Collected data:
______________________________

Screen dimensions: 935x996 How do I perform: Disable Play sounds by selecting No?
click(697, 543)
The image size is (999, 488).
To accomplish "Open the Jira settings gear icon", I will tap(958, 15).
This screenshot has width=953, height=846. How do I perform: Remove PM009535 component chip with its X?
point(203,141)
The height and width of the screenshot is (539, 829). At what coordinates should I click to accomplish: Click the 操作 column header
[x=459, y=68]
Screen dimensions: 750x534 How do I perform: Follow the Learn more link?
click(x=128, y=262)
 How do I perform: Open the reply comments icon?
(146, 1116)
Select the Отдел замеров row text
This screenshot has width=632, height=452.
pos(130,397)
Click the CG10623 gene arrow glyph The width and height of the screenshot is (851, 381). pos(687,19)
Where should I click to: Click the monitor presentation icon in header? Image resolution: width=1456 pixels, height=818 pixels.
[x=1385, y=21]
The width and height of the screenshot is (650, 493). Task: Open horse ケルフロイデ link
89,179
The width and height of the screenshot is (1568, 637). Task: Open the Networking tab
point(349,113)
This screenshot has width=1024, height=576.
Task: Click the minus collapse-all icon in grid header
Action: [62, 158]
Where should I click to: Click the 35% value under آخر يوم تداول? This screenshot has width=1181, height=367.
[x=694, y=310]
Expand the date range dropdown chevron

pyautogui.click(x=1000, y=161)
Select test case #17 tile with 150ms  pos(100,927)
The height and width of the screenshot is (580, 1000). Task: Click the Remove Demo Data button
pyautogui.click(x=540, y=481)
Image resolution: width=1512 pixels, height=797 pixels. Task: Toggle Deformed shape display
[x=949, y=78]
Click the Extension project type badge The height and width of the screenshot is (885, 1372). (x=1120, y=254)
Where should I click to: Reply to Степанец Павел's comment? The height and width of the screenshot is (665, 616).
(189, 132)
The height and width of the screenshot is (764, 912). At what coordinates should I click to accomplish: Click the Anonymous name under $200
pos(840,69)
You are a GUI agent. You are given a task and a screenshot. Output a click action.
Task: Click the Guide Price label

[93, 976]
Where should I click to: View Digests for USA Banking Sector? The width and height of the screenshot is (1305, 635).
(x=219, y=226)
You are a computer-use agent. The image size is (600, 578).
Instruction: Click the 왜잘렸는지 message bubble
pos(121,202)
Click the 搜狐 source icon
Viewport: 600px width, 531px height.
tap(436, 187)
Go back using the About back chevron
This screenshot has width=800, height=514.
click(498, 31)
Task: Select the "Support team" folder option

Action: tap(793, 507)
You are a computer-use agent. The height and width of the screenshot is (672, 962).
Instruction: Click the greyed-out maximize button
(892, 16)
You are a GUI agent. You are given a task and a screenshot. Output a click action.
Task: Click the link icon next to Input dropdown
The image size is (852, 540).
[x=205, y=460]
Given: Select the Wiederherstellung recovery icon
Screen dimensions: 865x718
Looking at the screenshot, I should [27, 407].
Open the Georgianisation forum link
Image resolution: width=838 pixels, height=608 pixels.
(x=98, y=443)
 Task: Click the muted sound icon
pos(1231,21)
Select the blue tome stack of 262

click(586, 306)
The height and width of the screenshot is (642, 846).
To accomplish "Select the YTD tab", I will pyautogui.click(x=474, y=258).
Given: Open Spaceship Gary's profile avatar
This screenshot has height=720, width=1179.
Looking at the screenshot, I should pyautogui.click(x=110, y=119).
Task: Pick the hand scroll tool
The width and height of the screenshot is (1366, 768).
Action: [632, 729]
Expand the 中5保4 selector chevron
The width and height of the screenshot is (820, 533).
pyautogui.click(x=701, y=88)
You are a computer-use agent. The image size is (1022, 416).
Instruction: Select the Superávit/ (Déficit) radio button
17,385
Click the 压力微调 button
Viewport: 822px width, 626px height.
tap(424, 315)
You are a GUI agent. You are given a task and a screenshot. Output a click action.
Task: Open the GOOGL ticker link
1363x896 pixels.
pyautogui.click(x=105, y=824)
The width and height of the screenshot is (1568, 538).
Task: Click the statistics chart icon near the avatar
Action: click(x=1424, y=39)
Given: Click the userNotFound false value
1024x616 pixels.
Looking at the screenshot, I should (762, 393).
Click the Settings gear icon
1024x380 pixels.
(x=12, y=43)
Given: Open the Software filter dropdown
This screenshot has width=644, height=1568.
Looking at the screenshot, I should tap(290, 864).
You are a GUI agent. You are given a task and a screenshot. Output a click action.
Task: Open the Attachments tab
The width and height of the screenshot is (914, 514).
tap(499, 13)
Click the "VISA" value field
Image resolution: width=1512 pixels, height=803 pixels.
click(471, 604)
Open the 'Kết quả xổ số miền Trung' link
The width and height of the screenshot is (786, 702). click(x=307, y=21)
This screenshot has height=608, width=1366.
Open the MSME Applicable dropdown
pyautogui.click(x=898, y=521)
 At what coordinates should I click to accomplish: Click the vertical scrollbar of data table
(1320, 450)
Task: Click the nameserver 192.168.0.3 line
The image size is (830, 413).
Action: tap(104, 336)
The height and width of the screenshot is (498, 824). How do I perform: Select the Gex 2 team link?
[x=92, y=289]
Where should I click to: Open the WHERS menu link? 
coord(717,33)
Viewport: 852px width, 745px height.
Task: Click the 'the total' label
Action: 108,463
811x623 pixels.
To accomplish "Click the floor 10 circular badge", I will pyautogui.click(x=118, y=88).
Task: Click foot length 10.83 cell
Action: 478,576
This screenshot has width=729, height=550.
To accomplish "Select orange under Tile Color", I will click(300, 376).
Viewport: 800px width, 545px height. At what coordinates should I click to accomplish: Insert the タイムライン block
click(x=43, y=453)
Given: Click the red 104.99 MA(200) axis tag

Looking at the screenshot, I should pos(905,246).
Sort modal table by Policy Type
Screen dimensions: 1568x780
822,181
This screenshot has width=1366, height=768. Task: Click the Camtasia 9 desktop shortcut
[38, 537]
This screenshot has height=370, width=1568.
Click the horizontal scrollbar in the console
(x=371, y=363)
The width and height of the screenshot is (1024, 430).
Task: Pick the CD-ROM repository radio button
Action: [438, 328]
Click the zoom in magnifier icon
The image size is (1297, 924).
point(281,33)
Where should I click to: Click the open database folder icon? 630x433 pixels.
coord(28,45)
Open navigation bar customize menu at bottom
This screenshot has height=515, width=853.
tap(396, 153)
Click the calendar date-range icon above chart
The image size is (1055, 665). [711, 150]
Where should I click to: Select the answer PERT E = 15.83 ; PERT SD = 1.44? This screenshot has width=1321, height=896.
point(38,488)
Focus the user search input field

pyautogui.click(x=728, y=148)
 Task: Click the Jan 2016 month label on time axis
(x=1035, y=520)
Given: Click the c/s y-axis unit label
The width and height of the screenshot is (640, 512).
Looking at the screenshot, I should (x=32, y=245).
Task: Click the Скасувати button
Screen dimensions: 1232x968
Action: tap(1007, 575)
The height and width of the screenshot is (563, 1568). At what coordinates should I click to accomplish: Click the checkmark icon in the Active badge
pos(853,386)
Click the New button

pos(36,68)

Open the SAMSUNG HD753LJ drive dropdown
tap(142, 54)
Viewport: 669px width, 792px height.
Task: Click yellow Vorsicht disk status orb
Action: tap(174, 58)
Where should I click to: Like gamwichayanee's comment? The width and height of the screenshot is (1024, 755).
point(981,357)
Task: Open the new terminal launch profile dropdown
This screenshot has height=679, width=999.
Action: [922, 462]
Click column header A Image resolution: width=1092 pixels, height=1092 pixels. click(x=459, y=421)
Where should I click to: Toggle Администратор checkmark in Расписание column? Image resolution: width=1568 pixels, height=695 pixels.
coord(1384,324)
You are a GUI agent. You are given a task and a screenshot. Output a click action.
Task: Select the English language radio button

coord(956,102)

______________________________

§ THE PROBLEM: Could you reproduce, exactly, every line above from the line with "Open the SAMSUNG HD753LJ drive dropdown" to the line with "Click column header", and no other line? Both ends count.

§ YOUR SOLUTION:
Open the SAMSUNG HD753LJ drive dropdown
tap(142, 54)
Viewport: 669px width, 792px height.
Task: Click yellow Vorsicht disk status orb
Action: tap(174, 58)
Where should I click to: Like gamwichayanee's comment? The width and height of the screenshot is (1024, 755).
point(981,357)
Task: Open the new terminal launch profile dropdown
This screenshot has height=679, width=999.
Action: [922, 462]
Click column header A Image resolution: width=1092 pixels, height=1092 pixels. click(x=459, y=421)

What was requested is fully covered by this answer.